AWS RDS PostgreSQL Hardening
Table of contents
- Inception
- Overview
- Tuning AWS RDS
- Hardening AWS RDS
- pg_prewarm — preload relation data into buffer caches
- AWS RDS Proxy
- max_wal_size
- pg_proctab extension
- Minor version upgrade
- Ensure the log destinations are set correctly
- Ensure the logging collector is enabled
- Ensure the correct messages are written to the server log
- Ensure the correct SQL statements generating errors are recorded
- Ensure 'log_statement' is set correctly
- Ensure the PostgreSQL Audit Extension (pgAudit) is enabled
- Ensure logging of replication commands is configured
- Ensure auto backups are configured and functional
- Managing Snapshots
- Enable random_page_cost
- Monitoring RDS Performance
- Resources
Inception
Hello everyone, This article is part of The Terraform + AWS series, And it depends on The AWS RDS Concept Essentials Article, I use this series to publish-out AWS + Terraform Projects & Knowledge.
This Article is written down based on practical experience, AWS Documentation, and CIS Benchmarks with summarizing, collecting, and listing down the important points.
Overview
Hello Gurus, Hardening RDS is a little tricky and its values differ from one situation to another, from company to another as well. Meanwhile, it’s a mandatory step after provisioning a server, database, etc.
The Hardening configurations ensure proper access, controls, collecting logs, audit, protection of data, Allowed ports, etc. It aims to reduce the risk of vulnerabilities.
What is the CIS Benchmark
While Hardening your systems is mandatory, it’s not easy to wade through all system parts and harden them. while hardening and tuning your system you should consider some factors like allowing only the ports and functions that your system depends on, ensuring you’re allowing all system dependencies to avoid affecting your system, and following a general guide that assists you wade through all system parts and here we come to The CIS Benchmarks.
The CIS Benchmark is a set of security best practices and configuration guidelines developed by the Center for Internet Security (CIS). These benchmarks are designed to improve the security posture of multiple platforms (i.e. Linux machines, windows, PostgreSQL Database) by providing recommendations for hardening configurations, ensuring proper access controls, and protecting data. They include measures for securing authentication, encryption, logging, and other critical parts of management areas to reduce the risk of vulnerabilities. Check out the resources below for more information.
Today’s Article will walk through Tuning & Hardening RDS configurations, as I have filtered the CIS Benchmarks and AWS best practices.
Tuning AWS RDS
Instance types
Make sure to specify the right RDS instance type suite for your Datadriven usage.
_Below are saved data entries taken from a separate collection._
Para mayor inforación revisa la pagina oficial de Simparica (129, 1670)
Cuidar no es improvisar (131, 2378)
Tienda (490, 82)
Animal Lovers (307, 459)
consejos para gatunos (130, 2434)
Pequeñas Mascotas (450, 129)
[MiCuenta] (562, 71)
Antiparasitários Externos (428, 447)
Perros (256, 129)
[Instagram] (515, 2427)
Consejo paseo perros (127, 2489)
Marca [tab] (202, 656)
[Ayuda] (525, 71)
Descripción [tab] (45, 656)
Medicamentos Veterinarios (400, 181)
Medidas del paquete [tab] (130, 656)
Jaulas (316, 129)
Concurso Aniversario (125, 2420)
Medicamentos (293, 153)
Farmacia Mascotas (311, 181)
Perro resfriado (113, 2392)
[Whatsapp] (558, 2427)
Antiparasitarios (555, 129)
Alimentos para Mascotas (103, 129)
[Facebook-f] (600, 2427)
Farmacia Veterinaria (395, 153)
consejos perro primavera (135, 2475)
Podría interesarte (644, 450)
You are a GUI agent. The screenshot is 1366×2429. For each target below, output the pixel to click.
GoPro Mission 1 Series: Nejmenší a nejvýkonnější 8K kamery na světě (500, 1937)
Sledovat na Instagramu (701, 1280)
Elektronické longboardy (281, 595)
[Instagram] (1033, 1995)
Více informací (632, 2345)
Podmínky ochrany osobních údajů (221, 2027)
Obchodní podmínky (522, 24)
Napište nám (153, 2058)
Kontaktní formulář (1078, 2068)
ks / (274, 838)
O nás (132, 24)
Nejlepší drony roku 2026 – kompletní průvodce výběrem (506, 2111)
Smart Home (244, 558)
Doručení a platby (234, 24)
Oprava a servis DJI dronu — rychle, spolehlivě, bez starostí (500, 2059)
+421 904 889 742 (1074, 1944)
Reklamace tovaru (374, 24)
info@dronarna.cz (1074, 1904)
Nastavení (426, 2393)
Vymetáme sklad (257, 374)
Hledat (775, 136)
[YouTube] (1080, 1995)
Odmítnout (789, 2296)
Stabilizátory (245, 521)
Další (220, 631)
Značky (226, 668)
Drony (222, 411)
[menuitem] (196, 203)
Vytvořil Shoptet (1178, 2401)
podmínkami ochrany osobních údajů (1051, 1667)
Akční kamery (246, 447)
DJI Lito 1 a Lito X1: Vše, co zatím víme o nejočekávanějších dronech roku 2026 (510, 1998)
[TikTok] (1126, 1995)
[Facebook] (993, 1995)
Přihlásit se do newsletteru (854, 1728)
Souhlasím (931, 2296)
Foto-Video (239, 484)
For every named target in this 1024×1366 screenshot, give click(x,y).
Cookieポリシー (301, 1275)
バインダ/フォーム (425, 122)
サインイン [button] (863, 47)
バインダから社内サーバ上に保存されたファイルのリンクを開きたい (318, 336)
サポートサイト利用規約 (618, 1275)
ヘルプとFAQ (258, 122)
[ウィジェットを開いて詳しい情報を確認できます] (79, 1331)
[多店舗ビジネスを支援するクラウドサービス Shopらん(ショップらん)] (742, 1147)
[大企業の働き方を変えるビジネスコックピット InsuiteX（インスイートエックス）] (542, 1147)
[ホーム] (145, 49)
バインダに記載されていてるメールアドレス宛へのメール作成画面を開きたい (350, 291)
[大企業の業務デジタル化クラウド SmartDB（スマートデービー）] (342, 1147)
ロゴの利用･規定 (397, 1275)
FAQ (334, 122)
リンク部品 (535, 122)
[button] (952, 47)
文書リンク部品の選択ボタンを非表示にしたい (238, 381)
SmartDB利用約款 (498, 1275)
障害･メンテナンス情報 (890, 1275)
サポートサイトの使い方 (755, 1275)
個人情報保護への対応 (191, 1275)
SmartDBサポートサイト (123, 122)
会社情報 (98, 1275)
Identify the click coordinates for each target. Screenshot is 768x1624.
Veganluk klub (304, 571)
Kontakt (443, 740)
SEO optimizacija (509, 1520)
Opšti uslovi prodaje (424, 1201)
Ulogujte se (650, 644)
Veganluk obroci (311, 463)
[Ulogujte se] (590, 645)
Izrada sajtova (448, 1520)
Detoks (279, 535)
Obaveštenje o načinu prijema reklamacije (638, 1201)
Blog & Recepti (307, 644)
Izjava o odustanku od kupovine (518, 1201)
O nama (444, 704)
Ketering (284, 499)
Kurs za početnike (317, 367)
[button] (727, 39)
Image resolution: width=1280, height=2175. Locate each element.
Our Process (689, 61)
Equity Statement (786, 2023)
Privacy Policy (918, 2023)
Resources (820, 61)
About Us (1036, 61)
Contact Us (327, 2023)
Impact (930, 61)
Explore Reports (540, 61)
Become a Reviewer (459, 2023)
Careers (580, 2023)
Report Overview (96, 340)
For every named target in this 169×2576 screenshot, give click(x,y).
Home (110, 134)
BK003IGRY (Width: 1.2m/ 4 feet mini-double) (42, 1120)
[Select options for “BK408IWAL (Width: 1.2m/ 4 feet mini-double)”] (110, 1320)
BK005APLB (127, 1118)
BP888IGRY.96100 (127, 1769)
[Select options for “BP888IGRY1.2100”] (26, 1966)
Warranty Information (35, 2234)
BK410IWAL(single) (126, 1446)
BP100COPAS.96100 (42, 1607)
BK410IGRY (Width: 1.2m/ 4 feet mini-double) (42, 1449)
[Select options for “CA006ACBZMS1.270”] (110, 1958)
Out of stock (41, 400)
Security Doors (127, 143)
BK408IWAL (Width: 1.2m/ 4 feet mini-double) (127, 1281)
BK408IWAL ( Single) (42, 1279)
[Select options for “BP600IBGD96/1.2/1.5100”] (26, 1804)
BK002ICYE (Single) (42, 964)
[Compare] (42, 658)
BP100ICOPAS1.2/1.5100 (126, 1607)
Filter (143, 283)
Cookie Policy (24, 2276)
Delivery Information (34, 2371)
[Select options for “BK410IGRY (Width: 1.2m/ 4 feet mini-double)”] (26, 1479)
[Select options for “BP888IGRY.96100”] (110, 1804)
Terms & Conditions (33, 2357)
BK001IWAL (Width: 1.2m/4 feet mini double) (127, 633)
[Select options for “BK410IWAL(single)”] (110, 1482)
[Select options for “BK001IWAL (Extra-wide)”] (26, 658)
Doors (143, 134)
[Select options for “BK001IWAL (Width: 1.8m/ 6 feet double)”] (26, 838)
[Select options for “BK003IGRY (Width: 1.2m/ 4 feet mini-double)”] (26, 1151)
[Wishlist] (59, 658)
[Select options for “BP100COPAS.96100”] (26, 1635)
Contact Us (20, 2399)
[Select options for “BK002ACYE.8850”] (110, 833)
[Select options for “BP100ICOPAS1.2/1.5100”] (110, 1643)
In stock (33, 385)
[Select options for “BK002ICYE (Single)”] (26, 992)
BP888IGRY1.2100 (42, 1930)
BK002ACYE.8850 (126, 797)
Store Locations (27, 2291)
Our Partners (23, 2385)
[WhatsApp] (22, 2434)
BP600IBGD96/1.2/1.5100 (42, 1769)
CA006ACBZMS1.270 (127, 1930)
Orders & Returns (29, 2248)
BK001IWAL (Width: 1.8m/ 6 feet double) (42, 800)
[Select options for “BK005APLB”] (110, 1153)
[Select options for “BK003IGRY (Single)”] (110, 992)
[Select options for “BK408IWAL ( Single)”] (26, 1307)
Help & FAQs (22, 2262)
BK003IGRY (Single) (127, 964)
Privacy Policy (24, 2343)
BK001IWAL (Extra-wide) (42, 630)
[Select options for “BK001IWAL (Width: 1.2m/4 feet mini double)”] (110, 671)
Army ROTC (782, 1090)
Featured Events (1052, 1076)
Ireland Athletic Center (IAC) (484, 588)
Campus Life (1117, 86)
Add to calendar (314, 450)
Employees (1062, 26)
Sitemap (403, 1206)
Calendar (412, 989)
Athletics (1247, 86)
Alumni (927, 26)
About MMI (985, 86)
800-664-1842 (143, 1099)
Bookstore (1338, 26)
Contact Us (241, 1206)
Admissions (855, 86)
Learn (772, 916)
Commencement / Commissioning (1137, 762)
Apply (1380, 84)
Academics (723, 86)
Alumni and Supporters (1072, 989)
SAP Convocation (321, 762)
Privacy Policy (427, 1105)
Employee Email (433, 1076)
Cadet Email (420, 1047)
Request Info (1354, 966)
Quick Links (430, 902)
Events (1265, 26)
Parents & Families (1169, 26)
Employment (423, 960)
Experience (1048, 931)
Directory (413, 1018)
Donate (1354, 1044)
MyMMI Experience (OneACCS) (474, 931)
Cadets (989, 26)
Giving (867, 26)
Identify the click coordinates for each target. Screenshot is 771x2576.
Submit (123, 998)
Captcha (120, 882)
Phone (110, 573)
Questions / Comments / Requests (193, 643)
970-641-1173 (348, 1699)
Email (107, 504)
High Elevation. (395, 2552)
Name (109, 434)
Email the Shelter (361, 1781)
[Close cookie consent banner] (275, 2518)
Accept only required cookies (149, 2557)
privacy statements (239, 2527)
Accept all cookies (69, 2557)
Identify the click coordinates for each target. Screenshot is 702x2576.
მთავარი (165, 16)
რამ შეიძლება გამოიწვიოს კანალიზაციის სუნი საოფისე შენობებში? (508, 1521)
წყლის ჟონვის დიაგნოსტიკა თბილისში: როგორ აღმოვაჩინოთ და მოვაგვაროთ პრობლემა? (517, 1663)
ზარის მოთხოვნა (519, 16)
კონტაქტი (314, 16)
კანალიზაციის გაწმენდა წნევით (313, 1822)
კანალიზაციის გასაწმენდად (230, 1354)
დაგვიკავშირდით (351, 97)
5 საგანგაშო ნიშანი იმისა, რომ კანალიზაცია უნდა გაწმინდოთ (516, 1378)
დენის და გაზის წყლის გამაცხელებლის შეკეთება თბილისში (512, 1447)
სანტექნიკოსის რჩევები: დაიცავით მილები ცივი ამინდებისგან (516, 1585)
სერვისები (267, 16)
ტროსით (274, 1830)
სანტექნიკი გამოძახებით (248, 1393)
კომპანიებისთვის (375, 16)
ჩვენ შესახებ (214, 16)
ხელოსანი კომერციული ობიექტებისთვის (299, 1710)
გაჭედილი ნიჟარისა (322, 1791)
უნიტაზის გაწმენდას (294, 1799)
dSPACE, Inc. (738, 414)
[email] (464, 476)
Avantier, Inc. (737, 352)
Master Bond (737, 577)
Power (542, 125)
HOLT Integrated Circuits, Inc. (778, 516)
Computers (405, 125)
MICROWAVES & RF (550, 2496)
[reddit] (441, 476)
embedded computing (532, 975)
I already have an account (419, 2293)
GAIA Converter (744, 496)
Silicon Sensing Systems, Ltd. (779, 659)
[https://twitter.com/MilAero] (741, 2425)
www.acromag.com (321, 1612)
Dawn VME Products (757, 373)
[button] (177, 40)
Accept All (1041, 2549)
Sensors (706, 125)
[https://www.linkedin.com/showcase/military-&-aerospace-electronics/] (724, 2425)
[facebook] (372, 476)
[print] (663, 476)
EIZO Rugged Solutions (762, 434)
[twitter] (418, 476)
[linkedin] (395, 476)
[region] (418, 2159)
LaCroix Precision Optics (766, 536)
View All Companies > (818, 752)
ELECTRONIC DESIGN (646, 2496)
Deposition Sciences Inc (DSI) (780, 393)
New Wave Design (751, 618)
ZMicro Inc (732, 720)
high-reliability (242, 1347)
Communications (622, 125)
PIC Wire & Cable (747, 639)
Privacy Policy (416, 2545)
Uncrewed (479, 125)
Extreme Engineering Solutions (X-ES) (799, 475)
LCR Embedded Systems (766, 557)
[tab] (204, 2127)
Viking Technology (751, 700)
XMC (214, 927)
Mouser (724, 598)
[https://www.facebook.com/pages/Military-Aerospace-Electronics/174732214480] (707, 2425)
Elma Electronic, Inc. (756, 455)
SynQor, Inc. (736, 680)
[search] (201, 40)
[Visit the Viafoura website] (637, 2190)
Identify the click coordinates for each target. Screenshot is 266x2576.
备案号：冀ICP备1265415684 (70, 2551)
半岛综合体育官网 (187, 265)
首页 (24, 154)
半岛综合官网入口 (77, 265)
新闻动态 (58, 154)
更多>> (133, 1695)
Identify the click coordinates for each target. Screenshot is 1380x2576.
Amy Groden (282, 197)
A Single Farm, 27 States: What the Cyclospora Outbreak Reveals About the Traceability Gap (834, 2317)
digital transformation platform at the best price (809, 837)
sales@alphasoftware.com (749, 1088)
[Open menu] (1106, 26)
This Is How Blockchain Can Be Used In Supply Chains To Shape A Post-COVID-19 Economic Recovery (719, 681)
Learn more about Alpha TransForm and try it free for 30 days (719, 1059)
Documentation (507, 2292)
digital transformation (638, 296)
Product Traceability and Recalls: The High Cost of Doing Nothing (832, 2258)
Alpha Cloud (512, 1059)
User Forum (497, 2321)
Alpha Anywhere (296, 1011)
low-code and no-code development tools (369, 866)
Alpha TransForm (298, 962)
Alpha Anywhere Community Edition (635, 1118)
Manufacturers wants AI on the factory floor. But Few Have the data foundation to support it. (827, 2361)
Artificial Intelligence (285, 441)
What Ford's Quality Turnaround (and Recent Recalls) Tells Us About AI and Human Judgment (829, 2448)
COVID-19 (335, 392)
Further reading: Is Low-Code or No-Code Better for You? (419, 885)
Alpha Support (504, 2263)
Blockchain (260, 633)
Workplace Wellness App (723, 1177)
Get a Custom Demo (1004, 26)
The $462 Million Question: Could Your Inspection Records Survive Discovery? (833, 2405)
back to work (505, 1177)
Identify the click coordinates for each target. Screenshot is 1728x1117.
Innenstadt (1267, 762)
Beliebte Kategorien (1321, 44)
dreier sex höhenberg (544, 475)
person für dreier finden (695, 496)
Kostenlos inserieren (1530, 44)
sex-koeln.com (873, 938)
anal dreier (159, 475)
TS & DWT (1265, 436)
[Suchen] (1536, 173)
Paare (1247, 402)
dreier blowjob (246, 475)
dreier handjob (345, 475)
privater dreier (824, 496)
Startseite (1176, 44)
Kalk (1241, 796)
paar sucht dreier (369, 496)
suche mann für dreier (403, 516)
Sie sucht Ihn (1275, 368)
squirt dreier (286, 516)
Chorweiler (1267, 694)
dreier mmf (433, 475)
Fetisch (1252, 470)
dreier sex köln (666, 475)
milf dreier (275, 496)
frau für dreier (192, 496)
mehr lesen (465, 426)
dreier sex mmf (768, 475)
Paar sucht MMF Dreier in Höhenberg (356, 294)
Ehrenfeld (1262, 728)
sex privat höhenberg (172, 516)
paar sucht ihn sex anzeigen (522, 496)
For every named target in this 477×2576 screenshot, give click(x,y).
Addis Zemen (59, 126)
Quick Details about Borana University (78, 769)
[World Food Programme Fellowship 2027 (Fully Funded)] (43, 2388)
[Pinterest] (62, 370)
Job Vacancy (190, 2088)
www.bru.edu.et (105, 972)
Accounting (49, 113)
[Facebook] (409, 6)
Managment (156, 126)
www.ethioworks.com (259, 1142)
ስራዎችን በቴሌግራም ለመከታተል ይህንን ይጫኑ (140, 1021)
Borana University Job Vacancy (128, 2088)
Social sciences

The screenshot below clear the common instance type families.
Consider using AWS Gravition2 for cost-saving and better CPU performance almost 30% higher
High-performance GP2 vs IOPS (1O1)
GP2 provides an SSD affordable performance storage with auto-scale up to 64 TiB, on the other hand, IOPS provides almost the same and it is directed to high-performance Input and output data-driven.
Multi-az RDS
Using multi-az RDS in separate to multiple availability zones is highly recommended.
AWS provides multiple options for High-availability RDS database
Read-replica: manually create an RDS then Create a read-replica, the read-replica RDS will accept the application connection for read-only. However, you will manage the failover manually.
Multi-az Instance: provides you with an RDS primary and another one as standby, The standby will not accept application connection. However, AWS Manages the failover.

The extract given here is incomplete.